The buildings are worn out and should be replaced. The communities have gotten their money's worth from these buildings. The cost to maintain is nearly as much as the cost to build new. New buildings will carry the needs of the children of the district forward for the next 50 years just as the current buildings have done for the last 50 years. The buildings in place cannot hope to provide the infrastructure needed for these children to be as successful as they can into the future. Not passing the bond issue while spending millions to maintain old and out of date buildings is a poor use of taxpayer dollars.

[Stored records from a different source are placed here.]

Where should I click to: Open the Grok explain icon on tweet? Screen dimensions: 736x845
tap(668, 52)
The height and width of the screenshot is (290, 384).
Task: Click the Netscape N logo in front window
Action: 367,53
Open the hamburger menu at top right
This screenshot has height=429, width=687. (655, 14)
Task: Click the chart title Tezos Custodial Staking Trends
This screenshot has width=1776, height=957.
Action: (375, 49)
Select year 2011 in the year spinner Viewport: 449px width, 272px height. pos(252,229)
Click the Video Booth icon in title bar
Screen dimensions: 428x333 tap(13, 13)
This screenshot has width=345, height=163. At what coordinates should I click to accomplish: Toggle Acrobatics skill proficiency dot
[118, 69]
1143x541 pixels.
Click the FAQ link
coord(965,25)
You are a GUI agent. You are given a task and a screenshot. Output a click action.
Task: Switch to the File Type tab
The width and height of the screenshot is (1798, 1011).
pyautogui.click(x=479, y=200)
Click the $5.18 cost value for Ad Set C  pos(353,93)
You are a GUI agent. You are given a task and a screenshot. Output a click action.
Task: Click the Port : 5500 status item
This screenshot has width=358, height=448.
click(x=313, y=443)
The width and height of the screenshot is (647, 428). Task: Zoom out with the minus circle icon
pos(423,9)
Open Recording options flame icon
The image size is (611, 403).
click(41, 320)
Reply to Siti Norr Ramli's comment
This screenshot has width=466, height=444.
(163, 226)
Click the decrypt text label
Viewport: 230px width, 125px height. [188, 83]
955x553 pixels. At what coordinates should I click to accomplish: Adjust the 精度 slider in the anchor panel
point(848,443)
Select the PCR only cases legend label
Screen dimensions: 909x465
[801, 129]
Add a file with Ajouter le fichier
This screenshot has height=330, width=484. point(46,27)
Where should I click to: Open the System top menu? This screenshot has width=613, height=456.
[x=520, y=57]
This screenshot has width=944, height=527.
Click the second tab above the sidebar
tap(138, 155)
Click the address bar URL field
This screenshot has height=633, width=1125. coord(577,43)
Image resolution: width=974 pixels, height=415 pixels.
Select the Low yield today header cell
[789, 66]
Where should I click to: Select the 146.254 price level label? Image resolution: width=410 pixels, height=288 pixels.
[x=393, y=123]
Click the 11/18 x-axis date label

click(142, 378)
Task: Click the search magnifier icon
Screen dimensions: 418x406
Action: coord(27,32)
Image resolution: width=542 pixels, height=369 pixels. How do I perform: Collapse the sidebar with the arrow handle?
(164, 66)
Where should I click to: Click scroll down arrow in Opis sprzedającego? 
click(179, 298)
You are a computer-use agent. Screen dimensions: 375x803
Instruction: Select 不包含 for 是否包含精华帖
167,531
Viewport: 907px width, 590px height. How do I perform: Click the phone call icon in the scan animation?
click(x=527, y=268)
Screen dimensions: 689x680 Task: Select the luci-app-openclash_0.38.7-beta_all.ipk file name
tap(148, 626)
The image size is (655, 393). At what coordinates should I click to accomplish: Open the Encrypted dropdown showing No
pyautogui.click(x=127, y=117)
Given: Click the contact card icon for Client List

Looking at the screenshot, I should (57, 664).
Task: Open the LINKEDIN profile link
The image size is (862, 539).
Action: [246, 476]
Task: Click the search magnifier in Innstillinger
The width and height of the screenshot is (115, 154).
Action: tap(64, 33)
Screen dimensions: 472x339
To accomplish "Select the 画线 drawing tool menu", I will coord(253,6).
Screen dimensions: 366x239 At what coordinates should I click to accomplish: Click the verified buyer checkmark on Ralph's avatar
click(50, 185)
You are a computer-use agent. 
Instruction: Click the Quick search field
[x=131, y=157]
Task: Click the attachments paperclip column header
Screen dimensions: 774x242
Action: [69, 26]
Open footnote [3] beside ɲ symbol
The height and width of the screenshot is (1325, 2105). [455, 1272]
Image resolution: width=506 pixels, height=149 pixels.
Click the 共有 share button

It is irresponsible to not take advantage of this opportunity.

Over the years the demographics have changed.  You can't just replace the old with the new -- it doesn't work that way.  It's like saying your home is 50 years old and the family got their money's worth -- it's now time to destroy and build a brand new one.  You fix, or build, according to the market and demographic.  If you find the worst house in Mariemont would you buy it and remodel it?  Probably.  Would it be worthwhile to tear it down and build a new one?  Maybe.  If you apply that same concept here your answer is "perhaps" and "definitely not" respectively.  

What's irresponsible is people not doing their job.  It is the responsibility of the WWCSD administration and board to do what's best for these kids and their communities.  And, they have no idea what's best because they haven't done the work.  They only have one proposal -- and that proposal may not even be a solution to the issues the district faces.  In addition, I have not seen a forecast analysis on what enrollment will even look like in the next 5, 10, 15, 50 years.  That's basic information in any decision making process.  When analyzing you also need to consider the impact higher taxes will have on prospective families moving in with children.  If that analysis were complete, my guess is that you would see a decline in enrollment (fewer kids in the community) -- due to better education with lower taxes in other communities.

Vote NO -- hold the WWCSD administration and Board accountable -- force them to go back to the table and review other options.  If they can't do that -- let the state do it for them.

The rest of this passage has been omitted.